Mobile client workarounds for ISRG issue

:smile: Google assembled its best minds to design the most confusing versioning systems possible.

Thanks for that helpful table and the update to your SO post! I still recommend pointing to the network-security-config docs for API 24-25 in your answer to make it 100% complete. :blush:

1 Like

I added a separate answer https://stackoverflow.com/questions/64844311/certpathvalidatorexception-connecting-to-a-lets-encrypt-host-on-android-m-or-ea/64887870

2 Likes

This looks like evidence that it's working for a real app already.

2 Likes

Wait, they really got rid of the dessert codenames :cupcake: :doughnut: :icecream: :chocolate_bar: :lollipop: after Android 9!? :cry:

Thanks for the research and the concise summary!

3 Likes

Putting this comment here because it's worth calling out without any applicable advice.

In the face of

  • Different JSSE providers (Android versions, or JDK)
  • potential cross signed certificates
  • different peer certificates served by the webserver

pinning seems really unpredictable. So I'd consider any of the advice above for OkHttp to be assuming that you aren't also trying to use certificate pinning. If you are, talk to your own sizable in-house security team and agree with them.

Some experimental results under a range of contrived conditions.

2 Likes

What about android apps using a WebView component? (A WebView usually uses the default system browser the phone is shipped with, and I'm not sure a workaround could be used for that)

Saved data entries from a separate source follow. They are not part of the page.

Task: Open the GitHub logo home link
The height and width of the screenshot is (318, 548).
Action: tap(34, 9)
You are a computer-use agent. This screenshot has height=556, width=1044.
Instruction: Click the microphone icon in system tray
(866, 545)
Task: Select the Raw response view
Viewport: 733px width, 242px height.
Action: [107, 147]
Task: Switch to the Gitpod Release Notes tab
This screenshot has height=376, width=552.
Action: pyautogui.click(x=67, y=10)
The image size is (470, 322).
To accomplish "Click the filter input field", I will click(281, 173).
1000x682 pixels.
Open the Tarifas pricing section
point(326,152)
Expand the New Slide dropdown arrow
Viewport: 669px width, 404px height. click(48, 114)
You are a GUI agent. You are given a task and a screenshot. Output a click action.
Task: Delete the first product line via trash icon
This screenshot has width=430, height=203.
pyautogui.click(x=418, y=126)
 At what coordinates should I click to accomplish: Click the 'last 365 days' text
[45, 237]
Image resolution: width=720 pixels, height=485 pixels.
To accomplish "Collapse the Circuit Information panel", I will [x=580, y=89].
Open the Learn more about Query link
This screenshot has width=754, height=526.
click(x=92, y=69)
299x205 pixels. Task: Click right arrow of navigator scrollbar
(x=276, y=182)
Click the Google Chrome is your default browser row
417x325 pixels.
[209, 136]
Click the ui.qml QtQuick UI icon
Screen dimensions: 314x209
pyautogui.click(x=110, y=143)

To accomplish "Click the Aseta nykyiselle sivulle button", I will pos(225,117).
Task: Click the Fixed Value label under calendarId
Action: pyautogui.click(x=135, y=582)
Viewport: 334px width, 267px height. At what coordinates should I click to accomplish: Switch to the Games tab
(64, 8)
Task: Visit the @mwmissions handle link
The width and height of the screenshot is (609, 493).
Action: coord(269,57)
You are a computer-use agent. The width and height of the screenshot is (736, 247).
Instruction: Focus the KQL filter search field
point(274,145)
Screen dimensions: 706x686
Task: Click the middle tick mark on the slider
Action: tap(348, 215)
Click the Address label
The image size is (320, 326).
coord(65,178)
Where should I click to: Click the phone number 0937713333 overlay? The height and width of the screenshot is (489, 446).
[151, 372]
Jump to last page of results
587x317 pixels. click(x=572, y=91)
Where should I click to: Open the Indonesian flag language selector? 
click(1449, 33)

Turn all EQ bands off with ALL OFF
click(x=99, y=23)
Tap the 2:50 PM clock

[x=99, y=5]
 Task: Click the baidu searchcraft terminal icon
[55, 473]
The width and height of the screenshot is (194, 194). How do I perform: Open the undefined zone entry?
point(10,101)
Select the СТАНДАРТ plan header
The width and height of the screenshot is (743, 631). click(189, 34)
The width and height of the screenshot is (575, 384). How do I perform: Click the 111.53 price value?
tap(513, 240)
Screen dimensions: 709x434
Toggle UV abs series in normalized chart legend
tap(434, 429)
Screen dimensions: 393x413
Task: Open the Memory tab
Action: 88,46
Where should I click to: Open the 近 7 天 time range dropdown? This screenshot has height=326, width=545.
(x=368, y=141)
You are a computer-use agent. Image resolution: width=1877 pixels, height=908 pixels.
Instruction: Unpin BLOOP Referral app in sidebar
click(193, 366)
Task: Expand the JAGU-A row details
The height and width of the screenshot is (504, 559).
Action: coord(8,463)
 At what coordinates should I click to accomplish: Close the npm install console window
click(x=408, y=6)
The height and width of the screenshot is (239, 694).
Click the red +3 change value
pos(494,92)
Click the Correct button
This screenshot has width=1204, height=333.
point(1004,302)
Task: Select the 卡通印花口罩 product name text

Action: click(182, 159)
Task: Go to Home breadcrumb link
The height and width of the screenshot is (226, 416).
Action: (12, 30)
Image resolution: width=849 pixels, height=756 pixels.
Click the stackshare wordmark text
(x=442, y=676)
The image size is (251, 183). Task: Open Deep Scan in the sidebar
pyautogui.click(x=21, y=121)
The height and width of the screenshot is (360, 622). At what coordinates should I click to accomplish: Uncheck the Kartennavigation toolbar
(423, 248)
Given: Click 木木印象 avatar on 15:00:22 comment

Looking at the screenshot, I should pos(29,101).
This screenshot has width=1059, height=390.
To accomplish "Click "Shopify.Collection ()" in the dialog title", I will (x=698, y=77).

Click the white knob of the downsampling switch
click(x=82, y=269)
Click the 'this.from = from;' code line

Also, I guess mobile apps relying on Apache Cordova and similar systems could have problems with this change.

1 Like

I'm not an expert on webviews, I don't know definitive answer and I haven't tested. My incomplete understanding is that webviews would be broken still.

Some links I found on the topic which suggest there isn't a clean fix.

Some links for webviews for bookmarking, but advice is strongly not to do this.

How to use OkHttp for loading resources in WebView (DON'T DO IT)

https://gerrit.wikimedia.org/r/c/apps/android/wikipedia/+/343294/

1 Like

Any other suggestions for WebViews?

1 Like

For webviews one could override onReceivedSslError and then perform a manual chain validation upon SSL_UNTRUSTED error.
In this case root and intermediate certs need to be bundled with the APK.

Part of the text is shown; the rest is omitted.